Texto del documento —
--- --- ---

Y es que esto pasa cuando “lo sentido” pretende borrar los hechos. Sin embargo, con independencia de nuestros deseos e incluso certezas subjetivas, ni el maquillaje, ni las intervenciones quirúrgicas transforman la realidad biológica.

Intentamos borrar el paso de la edad, negarla, con un juvenismo que, en sus casos más extremos, resulta patético. Por suerte, la noticia con la que comenzaba este artículo fue un bulo, pero ¿durante cuánto tiempo? Porque, ciertamente, si no nos miramos al espejo, seguimos teniendo la edad indefinida de la primera juventud, y el transhumanismo nos promete no solo un alargamiento de la vida, sino incluso la inmortalidad.

La dependencia de la naturaleza, tan importante en la antigüedad, es algo pasado de moda. Los estoicos defendían la naturaleza como medida del equilibrio moral (pensemos en Séneca, o aún antes en el De senectute de Cicerón). La modernidad, desde la física newtoniana a la Revolución Industrial, ha buscado el dominio de la naturaleza, y ahora, por fin, la transmutación tecnológica de esta deja de ser ciencia ficción para convertirse en objetivo de las investigaciones en Silicon Valley. Si a ello añadimos que en el Norte global las premisas del mercado son el cumplimiento de los deseos, ¿qué va a impedir el borrado de la edad? De momento algo muy poco sutil: la realidad.

Las personas maduras pretenden parecer jóvenes, usurpando el protagonismo social a los verdaderos jóvenes hundidos en el precariado. No estamos en un juvenismo efectivo, sino en un juvenismo simbólico que se esfuerza por aparentar lo que no es. Operaciones estéticas, deporte, segundos matrimonios, cosmética, ropa casual… El maduro se juveniliza, pero llega un momento en que esto ya no es posible, y así el mayor se convierte en simulacro del simulacro: el viejo que imita al maduro, que a su vez imita al joven. Se le denomina “envejecimiento activo”: viajes, universidad de mayores, colaboración con ONG… La apariencia juvenil y la ocupación compulsiva son los imperativos con los que intentamos disfrazar la edad.

Sin embargo, la pandemia ha tirado por el suelo este castillo de naipes. A partir de los 60 años, nos ha recordado que somos vulnerables; incluso ahora, cuando no se dan cifras por edad, de esa franja en adelante se mantiene la estadística y la crudeza de la morbilidad. Por no recordar los primeros tiempos del confinamiento, el horror colectivo —cuyas consecuencias no hemos asumido ni moral ni socialmente— de todos esos ancianos ahogándose, muriendo solos en sus habitaciones de las residencias.

--- --- ---

Datos mostrados —

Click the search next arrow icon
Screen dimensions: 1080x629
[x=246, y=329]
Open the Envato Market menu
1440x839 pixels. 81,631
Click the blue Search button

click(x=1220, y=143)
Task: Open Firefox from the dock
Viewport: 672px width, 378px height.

--- --- ---

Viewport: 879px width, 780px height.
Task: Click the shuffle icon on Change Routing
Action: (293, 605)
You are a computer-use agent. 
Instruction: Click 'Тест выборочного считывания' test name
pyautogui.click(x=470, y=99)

--- --- ---

Acción requerida A —
Indica si cada afirmación coincide con el texto sobre el envejecimiento, con un sí o un no y las palabras exactas del texto que lo deciden. (i) La noticia con la que comenzaba el artículo resultó ser un bulo. (ii) Las intervenciones quirúrgicas transforman la realidad biológica. (iii) La pandemia nos ha recordado que somos vulnerables a partir de los 70 años.
Acción requerida B —
Redacta lo que sigue al texto sobre el envejecimiento, a partir de su última oración.

Respuesta A —
(i) Sí: «la noticia con la que comenzaba este artículo fue un bulo».
(ii) No: «ni el maquillaje, ni las intervenciones quirúrgicas transforman la realidad biológica».
(iii) No: «A partir de los 60 años, nos ha recordado que somos vulnerables».

Respuesta B —
La vejez es un hecho, pero también es una creación cultural, y como nos recuerda Simone de Beauvoir en su libro La viellese, “el sentido o no sentido que reviste la vejez en el seno de una sociedad la pone a esta enteramente en cuestión, pues a través de ella se desvela el sentido o no sentido de toda la vida anterior”. La vejez, aunque de facto socialmente excluida, replica el estándar social de laboriosidad compulsiva para creer, para fingir, que sigue en activo. ¿Es este el modelo de vejez deseable? O, más bien, ¿es este el modelo de sociedad que deseamos estar replicando aun en la vejez, cuando quizás pudiéramos liberarnos de sus imperativos y volver a ser dueños de nuestro tiempo, puesto que se nos escapa?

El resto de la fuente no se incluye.